Suppose I plan to publish a Python library package to PyPI, and I’m interested in creating a CLI interface for it. The code that translates CLI input to library function calls doesn’t add significant logic.
Which is considered the best practice:
Adding the CLI code to the library package, which installs the CLI script when the library package is installed.
Creating another package that only contains the CLI script that depends on the library package. The dependency version is pinned so that the the CLI package and library package have a one-to-one mapping.
The answer is the ever helpful “you can do it either way!”
I would suggest creating a separate CLI package, having worked on CLI frontends for several tools. Your CLI may evolve to want packages like click which you wouldn’t want your core library to require.
Keeping the two separate will cost you a little more work right now to set up the packages, but will put you in a more flexible position moving forward.

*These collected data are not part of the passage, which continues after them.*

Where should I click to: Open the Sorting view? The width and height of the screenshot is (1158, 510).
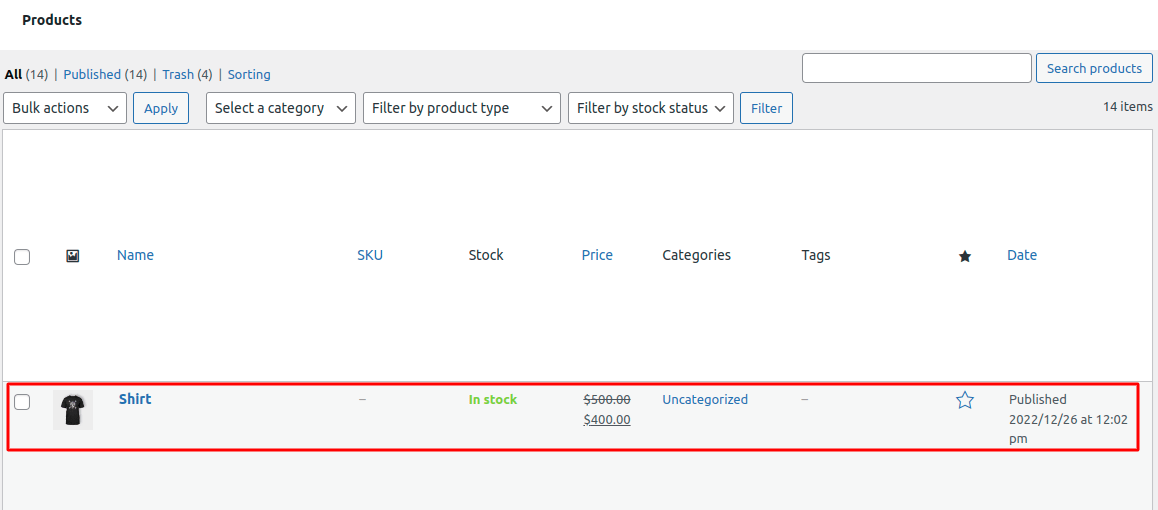[249, 74]
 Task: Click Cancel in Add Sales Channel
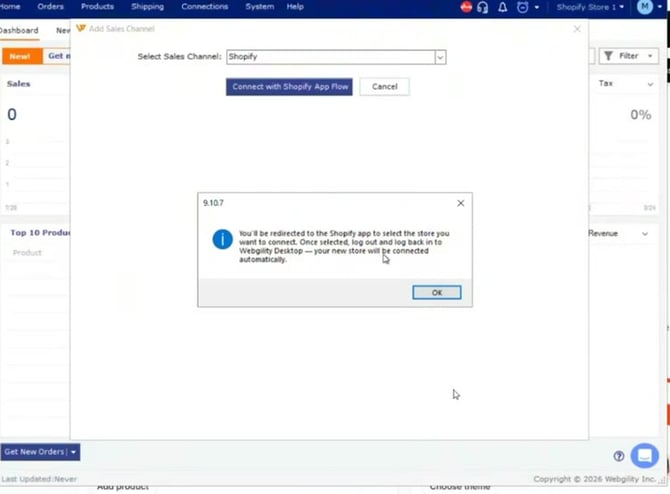coord(384,87)
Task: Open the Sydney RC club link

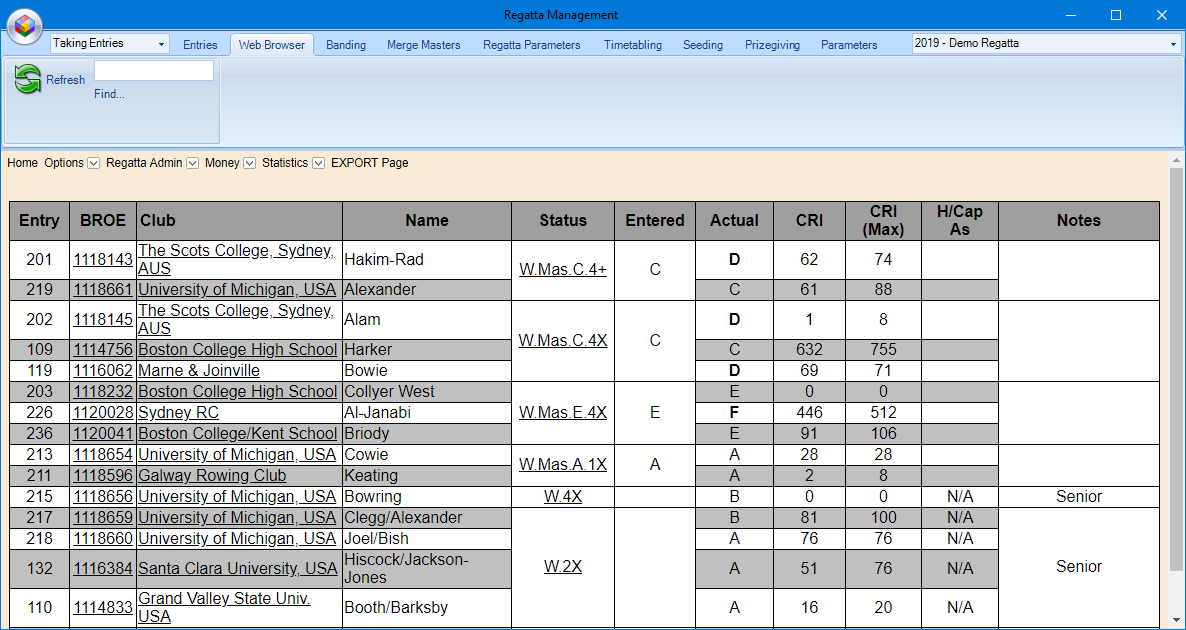Action: (x=178, y=412)
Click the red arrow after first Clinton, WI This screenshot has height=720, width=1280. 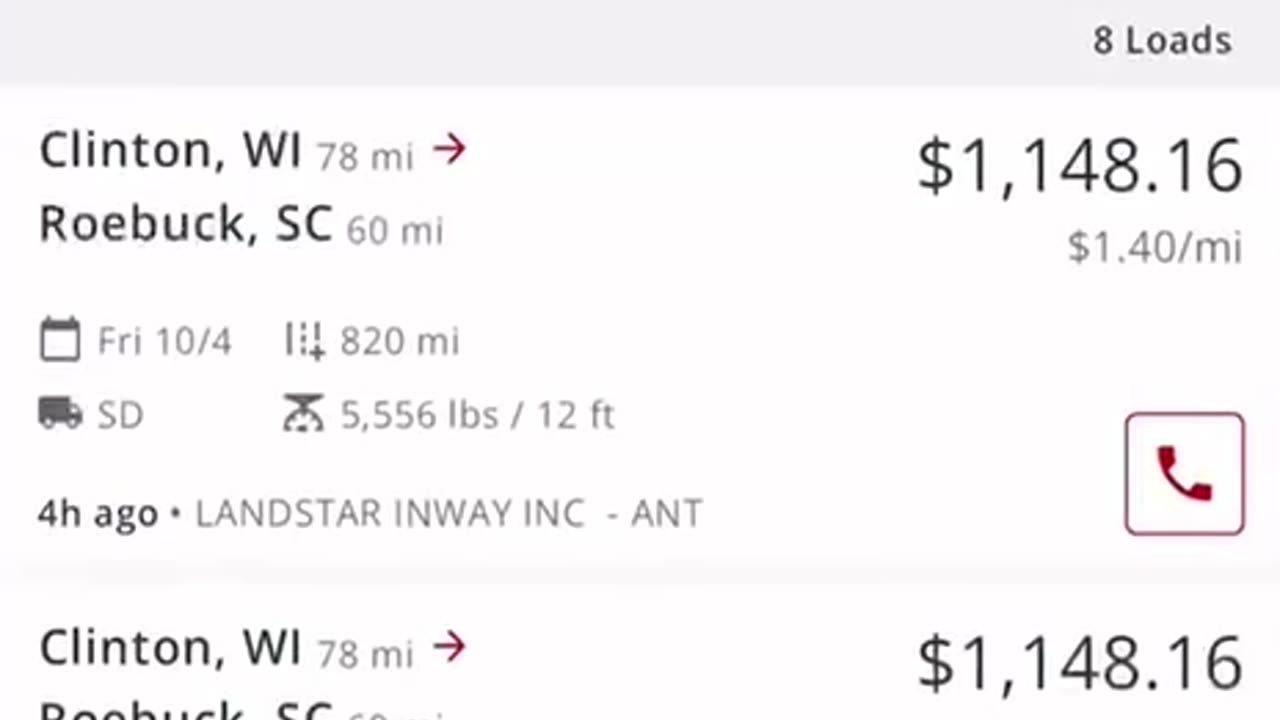(450, 150)
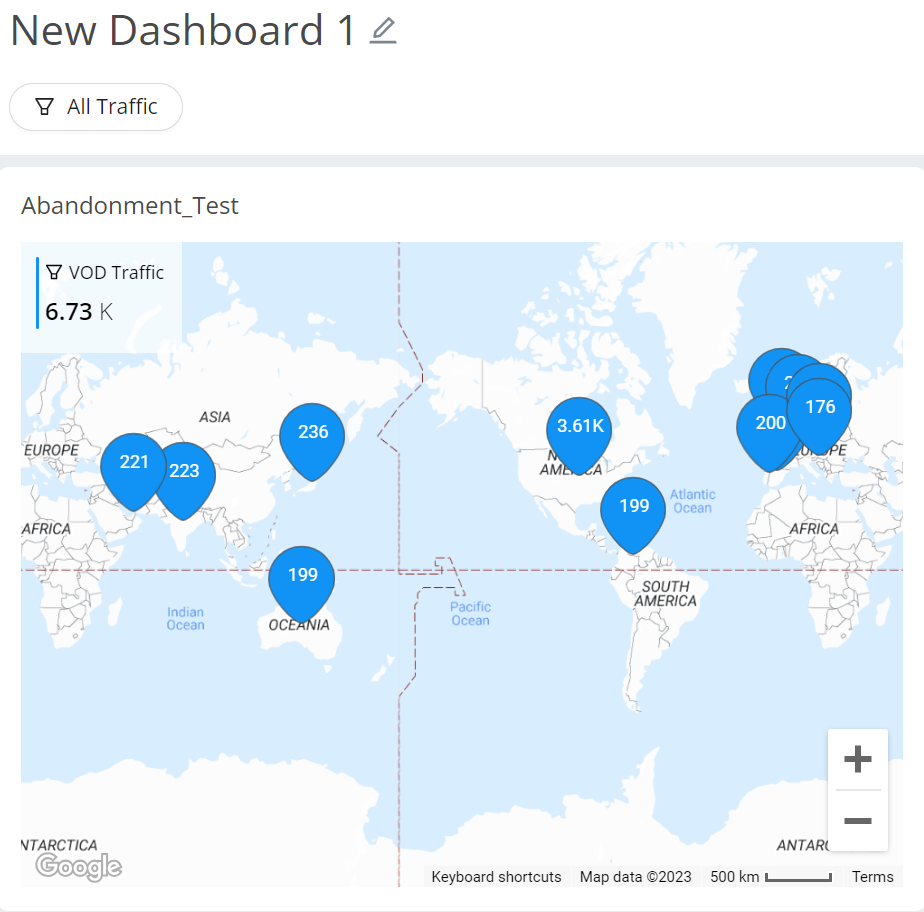Open the 3.61K North America marker
The image size is (924, 912).
coord(580,428)
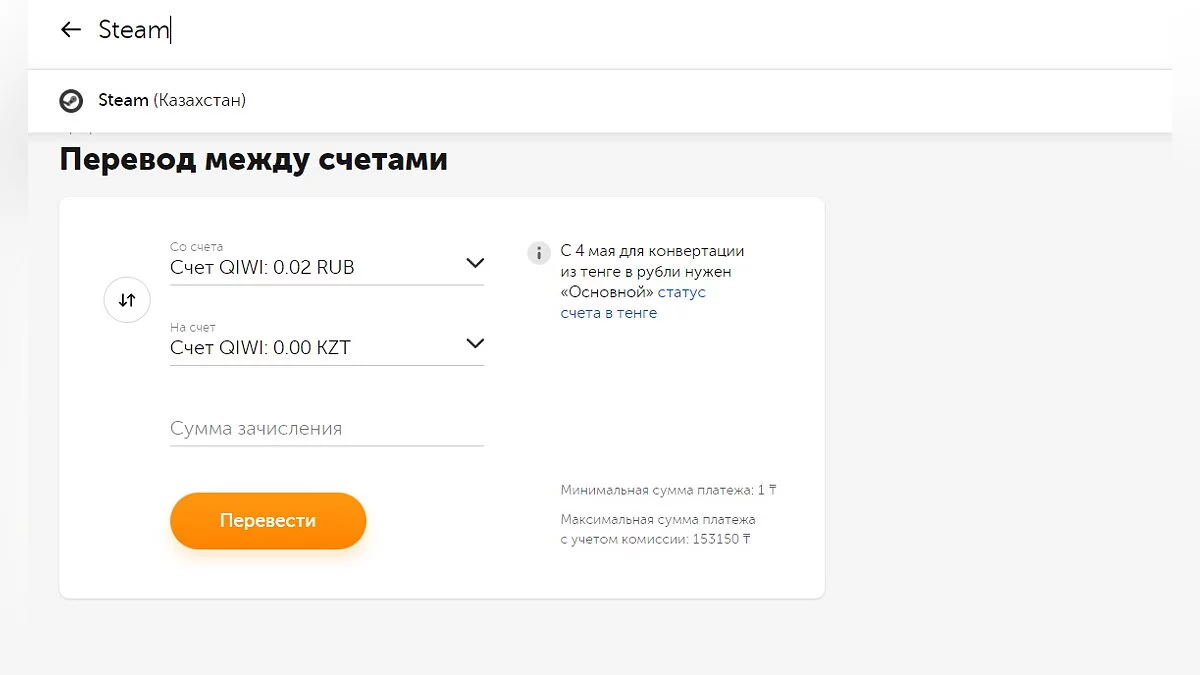Click the word «Основной» in the notice
The width and height of the screenshot is (1200, 675).
pyautogui.click(x=607, y=292)
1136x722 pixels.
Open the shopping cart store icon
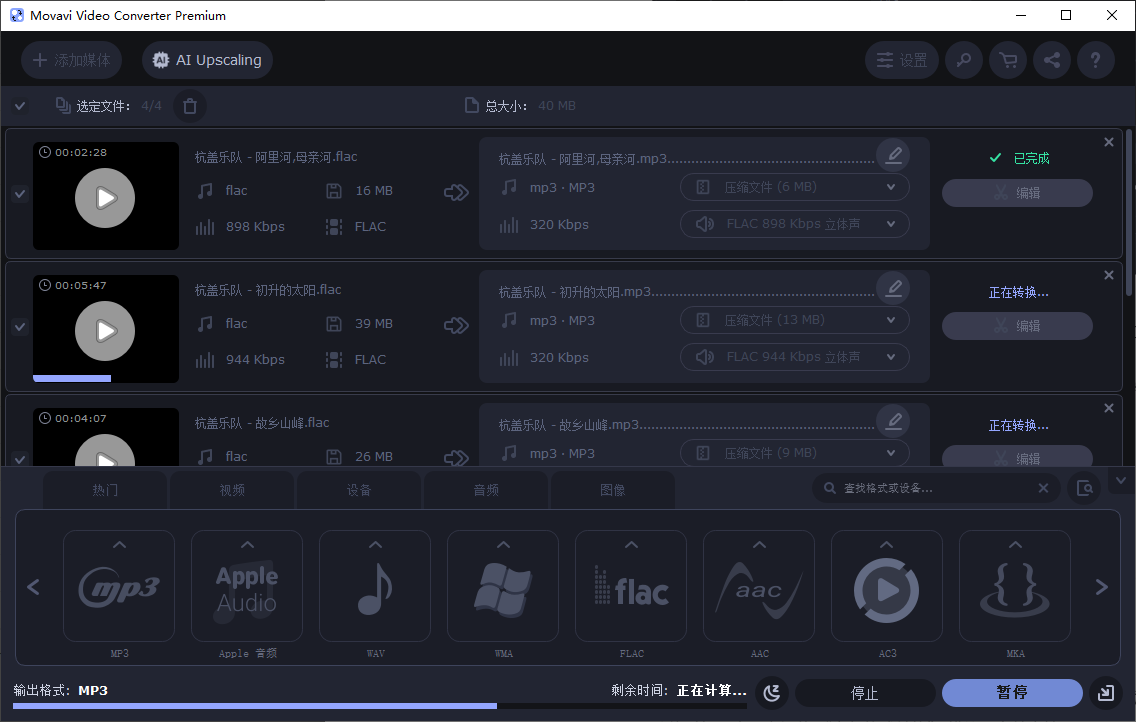click(1007, 60)
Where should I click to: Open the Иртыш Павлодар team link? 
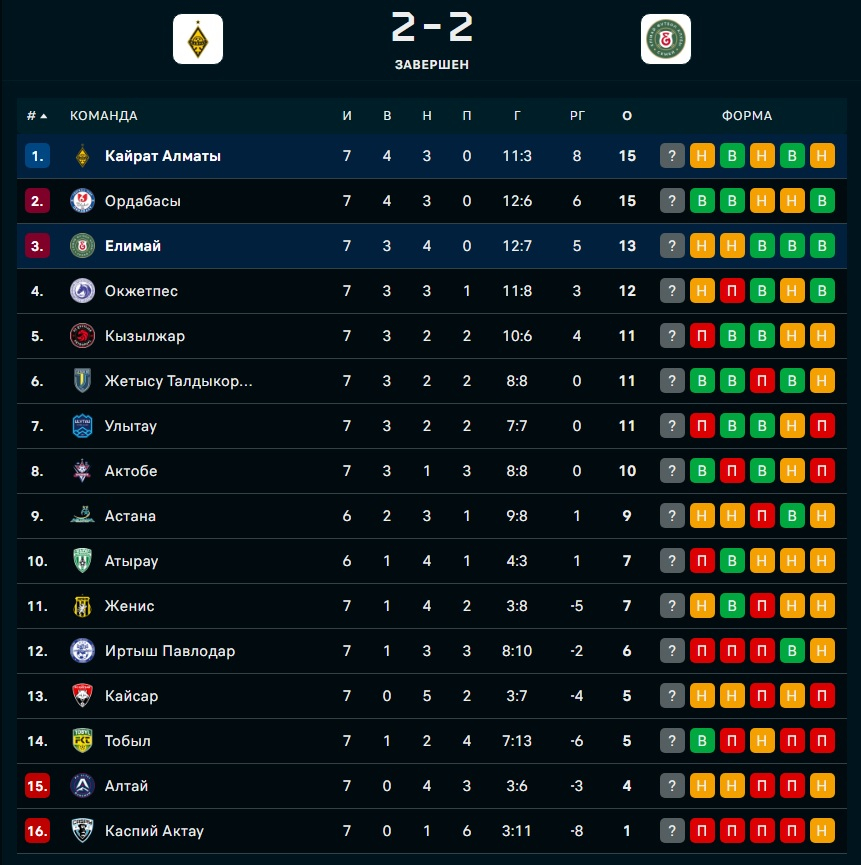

All of that is said based on the assumption that you plan to consider the projects stable relatively soon. If you want to go through some rapid iterations first, in a series of pre-“1.0” releases, keeping the two together may make your work more efficient.
Also, I think this should move to the Help forum, as it’s really a packaging help topic.
That may be true now, but are you certain it will remain so?
Having faced this exact question in one of my own packages, and opted for the former solution (CLI as part of the library package), in retrospect I would have chosen the latter (CLI in a separate package). In my case, the CLI code has grown significantly, to the point that it is nearly as large as the library itself (due to CLI-specific things like output formatting and input error handling).
In any future packages where I am faced with this question, I will always go for option 2.